Cerpen ROHYATI SOFJAN


            Stage in: room; sound design, kali ini TV harus mati; 19.30, weker 5000-an yang kubeli di toko (gratis dari batu batere ABC); Senin, 18 Agustus 2003 (bagaimana Agustusanmu?). Dan mengamati. 

Auditorium CCF de Bandung, 7 Agustus 2002
            Aku datang dengan sensasi yang tak kupahami. Yang jelas aku gugup sekali. Memasuki halaman CCF adalah memasuki wilayah baru yang penuh keasingan. Terminus Kafe tampak dipadati orang-orang. Aku menyapa seorang pria di sana mengenai acaranya. Ia mempersilakanku terus saja melewati kafe dan masuk gerbang di mana kulihat beberapa orang tampak bergerombol. Insan yang kukenal dalam pandanganku adalah Beni R. Budiman, almarhum. Aku menyipitkan mataku untuk mengamati sosoknya sembari jalan mendekat, ia balas menyipitkan matanya untuk mengenaliku. Langsung kusapa dan kusalami saja ia, “Beni R. Budiman? Rohyati.” Lantas aku menanyakan kehadiran istrinya, tetapi Teh Nenden katanya tidak hadir. Lalu kutanyakan Kang Erwan atau anggota Jendela Seni lainnya, ia tidak tahu dan mempersilakanku duduk menunggu di depan. Kutinggalkan saja ia berikut orang-orang yang berbincang dengannya.
            Aku tidak tahu apa yang akan terjadi. Duduk sendiri di bangku panjang sembari mencoba mengamati suasana sekitar. Masing-masing tak ada yang kukenal, dan kuharap tak ada yang mengenaliku. Aku tidak tahu yang mana kamu di antara sekian lelaki yang berlalu-lalang. Tadi aku sempat tertawa membaca brosur di dinding yang bagiku kejutan: kamu ikut mengisi acara, entah baca puisi atau apa. Suatu ketakterdugaan yang membuatku riang. Namun bagaimana jadinya jika aku ketahuan sewilayah denganmu? Salah-salah langsung “ditendang”.

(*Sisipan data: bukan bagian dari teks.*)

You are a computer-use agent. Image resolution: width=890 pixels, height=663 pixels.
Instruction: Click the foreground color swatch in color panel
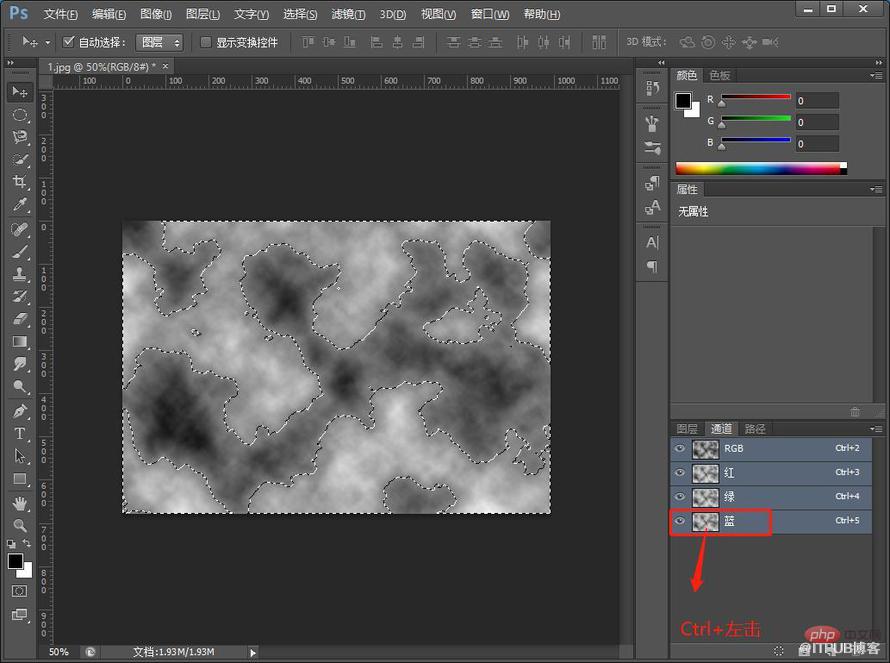(683, 100)
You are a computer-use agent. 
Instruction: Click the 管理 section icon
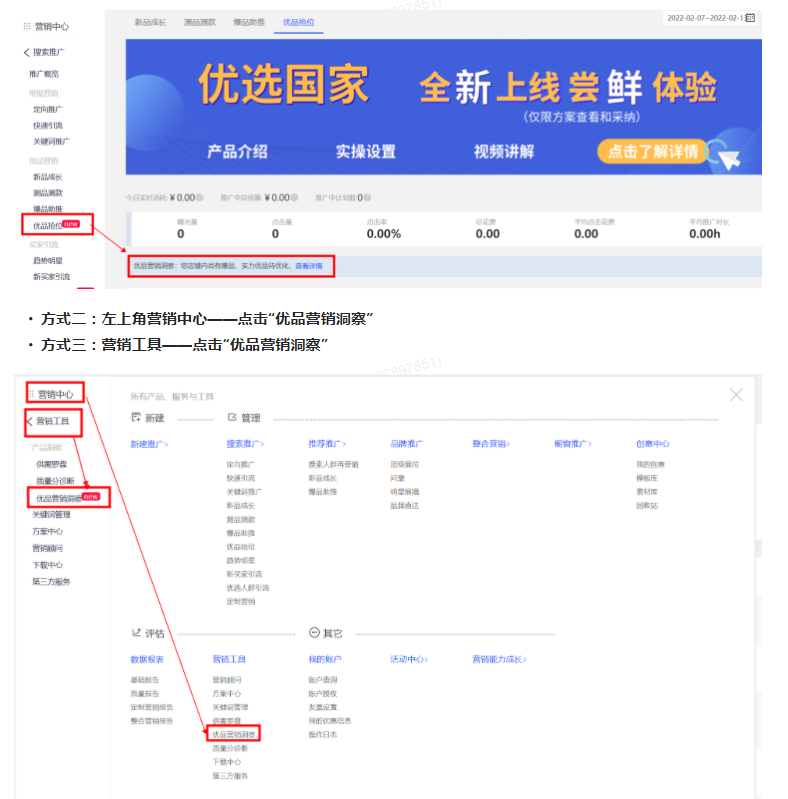click(x=232, y=417)
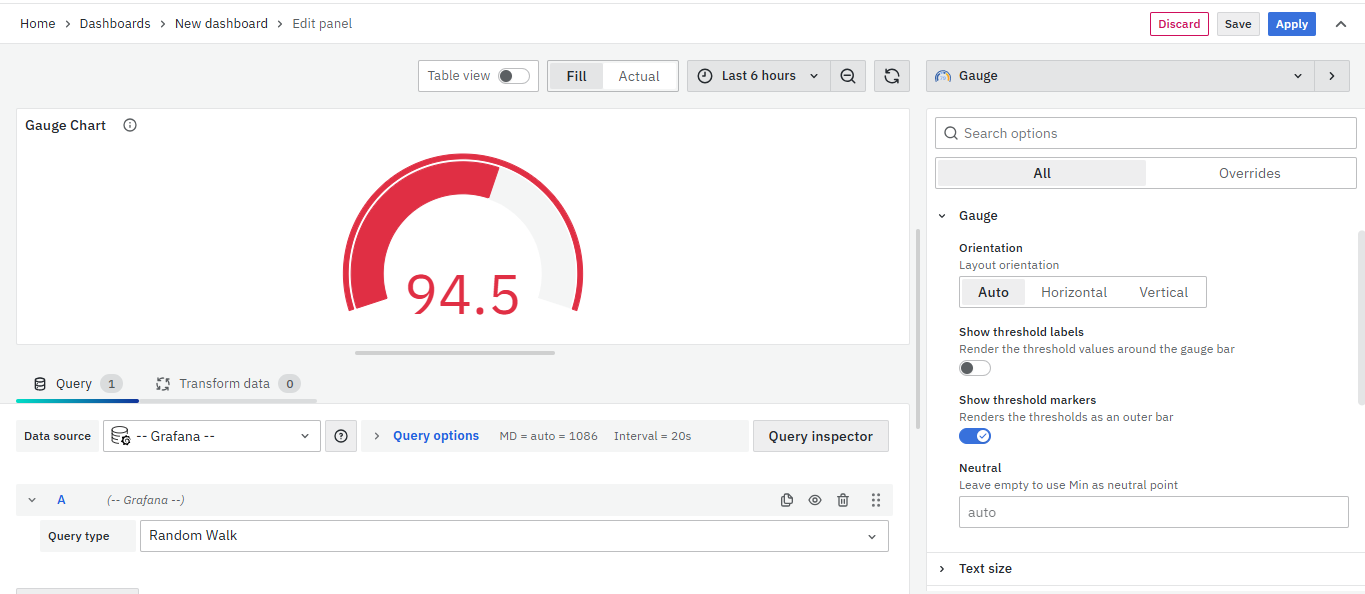The height and width of the screenshot is (594, 1365).
Task: Click the query A drag handle icon
Action: (x=875, y=500)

            Seorang lelaki duduk di depanku, di tangga batu yang menuju ruang kantor CCF, bersama kawan-kawannya; mengamatiku. Aku heran ditatap seperti itu, tetapi ia membalas keherananku dengan terus saja memerhatikanku. Entah siapa ia, dan apakah ia pun entah siapa aku? Kami bersitatap dengan bahasa orang asing selama entah berapa detik sampai menit, bagiku terasa lama. Lantas aku mengalihkan pandangan ke arah lain, tetapi ia masih saja memerhatikanku. Aku cemas kalau ia kamu, tetapi aku yakin ia pasti bukan kamu. Lalu aku cemas ia kawanmu,  tetapi apakah mungkin ia mengenaliku. Lalu kusadari sesuatu: tatapannya adalah tatapan seseorang yang ingin menyapa, “Halo, boleh kenalan?” atau sebangsanya. Dan itu yang kutakutkan. Aku tak boleh ketahuan. Pasang wajah tak ramah padahal serba salah, sebab ia seolah nekat untuk tetap demikian. Begitu pun saat aku hendak minum dan gagal menusukkan sedotan ke dalam gelasnya. Ia memperoleh keasyikan untuk memerhatikan setiap gerakanku. Sialan benar ia! Apa tidak tahu sikon saja?! Sampai sedotannya gagal kutusukan karena ujungnya malah tumpul. Aku coba membuka tutupnya yang sulit dibuka, dan ia menghargai usahaku dengan terus mengamati. Hampir saja aku ingin minta tolong padanya, tetapi itu ide gila. Dan ekspresinya seolah ingin membantuku namun ragu karena aku jutek. Ia membuatku tampak tolol. Aku ingin out segera. Akan tetapi, itu tidak mungkin. Untung seorang kawannya menyibukkan sehingga perhatiannya beralih pada hal lain; mendiskusikan naskah yang entah apa. Jarum jam menggelisahkanku. Lalu seorang lelaki, yang kemudian kuketahui Iman Abda waktu ia meminjam bolpenku di acara Malam Tiga Penyair, mempersilakan para hadirin untuk masuk ke dalam auditorium. Yang lain bangkit. Aku ikut bangkit sembari berharap lelaki itu tak mengusik. Bergerak cepat, tak mengisi buku tamu, malah bertemu Iman Plezz, anak Jendela Seni, yang menyapaku dan langsung saja ku-sttt ia agar diam sebab aku tak ingin ketahuan.
            Acara demi acara bergulir. Aku gelisah. Plezz berulang kali kuinterupsi dengan tanya itu siapa pada setiap penampilan. Sampai ketika giliran kamu berdiri di depan mik. Aku masih bertanya pada Plezz itu siapa, kali ini sekadar meyakinkan diri, dan ia menjawab pertanyaanku tanpa pretensi meski barangkali merasa kesal (atau geli jika tahu episode kita).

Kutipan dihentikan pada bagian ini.